En matière de contrôle des concentrations, une délimitation définitive et conclusive du marché de produits ou de services n’est pas systématiquement indispensable. En effet, lorsqu’il apparaît que l’opération n’est pas de nature à porter atteinte à la concurrence, l’Autorité de la concurrence estime qu’elle « peut laisser ouverte tout ou partie de la question de la délimitation exacte des marchés pertinents » (Lignes directrices de l’Autorité de la concurrence relatives au contrôle des concentrations de 2020, §. 517). Surtout, il convient de relever que la définition de marché répond ici à un besoin différent : l’objectif n’est pas de procéder à une approche rétrospective, mais bien d’adopter une démarche prospective et d’intégrer à l’analyse les évolutions en cours ou anticipées.
En second lieu, le marché de produits ou de services peut être défini de façon plus ou moins restreinte.
Il est d’ailleurs possible qu’il ne soit composé que d’un seul produit. Ainsi, et sans prétendre à l’exhaustivité, il faut noter qu’un brevet, un droit de propriété intellectuelle, une mollécule ou un logiciel peuvent constituer un marché pertinent (voir par exemple les décisions 21-D-07 de l’Autorité de la concurrence de laquelle il ressort qu’il pourrait exister un marché de la distribution d’application mobiles iOS). De même, un appel d’offre constitue un marché pertinent isolément (pour des illustrations, voir en dernier lieu Autorité de la concurrence, décision 22-D-08 et 22-D-04).
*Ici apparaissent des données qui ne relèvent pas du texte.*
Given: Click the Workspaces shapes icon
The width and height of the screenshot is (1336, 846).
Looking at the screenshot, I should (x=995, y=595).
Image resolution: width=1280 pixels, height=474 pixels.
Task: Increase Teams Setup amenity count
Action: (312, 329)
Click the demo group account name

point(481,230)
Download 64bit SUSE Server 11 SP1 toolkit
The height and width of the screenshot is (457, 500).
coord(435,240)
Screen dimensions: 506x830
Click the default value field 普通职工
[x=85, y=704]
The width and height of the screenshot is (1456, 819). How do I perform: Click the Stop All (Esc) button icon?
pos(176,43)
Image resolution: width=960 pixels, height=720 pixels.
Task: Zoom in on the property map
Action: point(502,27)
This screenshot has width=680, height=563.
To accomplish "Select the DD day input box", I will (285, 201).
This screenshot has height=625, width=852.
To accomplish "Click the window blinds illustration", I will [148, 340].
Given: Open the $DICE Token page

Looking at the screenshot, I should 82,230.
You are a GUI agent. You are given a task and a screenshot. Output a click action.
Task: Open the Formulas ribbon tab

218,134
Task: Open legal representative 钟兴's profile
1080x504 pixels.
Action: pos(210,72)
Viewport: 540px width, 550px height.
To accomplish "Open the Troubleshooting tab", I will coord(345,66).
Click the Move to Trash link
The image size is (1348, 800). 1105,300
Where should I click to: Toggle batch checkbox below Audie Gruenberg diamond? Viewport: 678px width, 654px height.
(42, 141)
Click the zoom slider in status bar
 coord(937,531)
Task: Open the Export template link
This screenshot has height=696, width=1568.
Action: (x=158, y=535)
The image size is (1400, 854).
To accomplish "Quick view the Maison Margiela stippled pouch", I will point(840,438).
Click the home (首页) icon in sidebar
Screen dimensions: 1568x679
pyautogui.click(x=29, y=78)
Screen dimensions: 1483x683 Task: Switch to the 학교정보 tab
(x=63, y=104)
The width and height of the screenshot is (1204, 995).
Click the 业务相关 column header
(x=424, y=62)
Lorsque le marché pertinent de produits ou de services est défini autour d’un seul bien ou service, celui-ci pourra, sous réserve que les conditions soient réunies, ensuite être qualifié de facilité essentielle, imposant à l’entreprise qui le possède diverses obligations.
Dans d’autres circonstances, la définition du marché de produits ou de services peut aboutir au résultat selon lequel des produits ayant des caractéristiques a priori différentes seront néanmoins considérés comme étant en concurrence. Tel est le cas par exemple lorsque le Conseil de la concurrence estime, dans la décision 07-D-39, que l’avion et le train sont en concurrence pour le transport de personnes sur la route Paris-Londres. Dans la même lignée, l’Autorité de la concurrence a, dans la décision 14-D-18, refusé de reconnaître un marché des ventes événementielles en considérant que les entreprises organisant de telles ventes en ligne étaient en concurrence avec des entreprises classiques avec offre de déstockage ou encore avec des magasins d’usine.
Si la définition du marché de produits ou de services peut parfois surprendre c’est notamment parce que l’Autorité de la concurrence ne recherche pas la substituabilité parfaite puisqu’elle s’observe rarement. Il faut, estime-t-elle, regarder « comme substituables et comme se trouvant sur un même marché les produits ou services dont on peut raisonnablement penser que les demandeurs les considèrent comme des moyens alternatifs entre lesquels ils peuvent arbitrer pour satisfaire une même demande » (Conseil de la concurrence, décision 10-D-19, §. 159).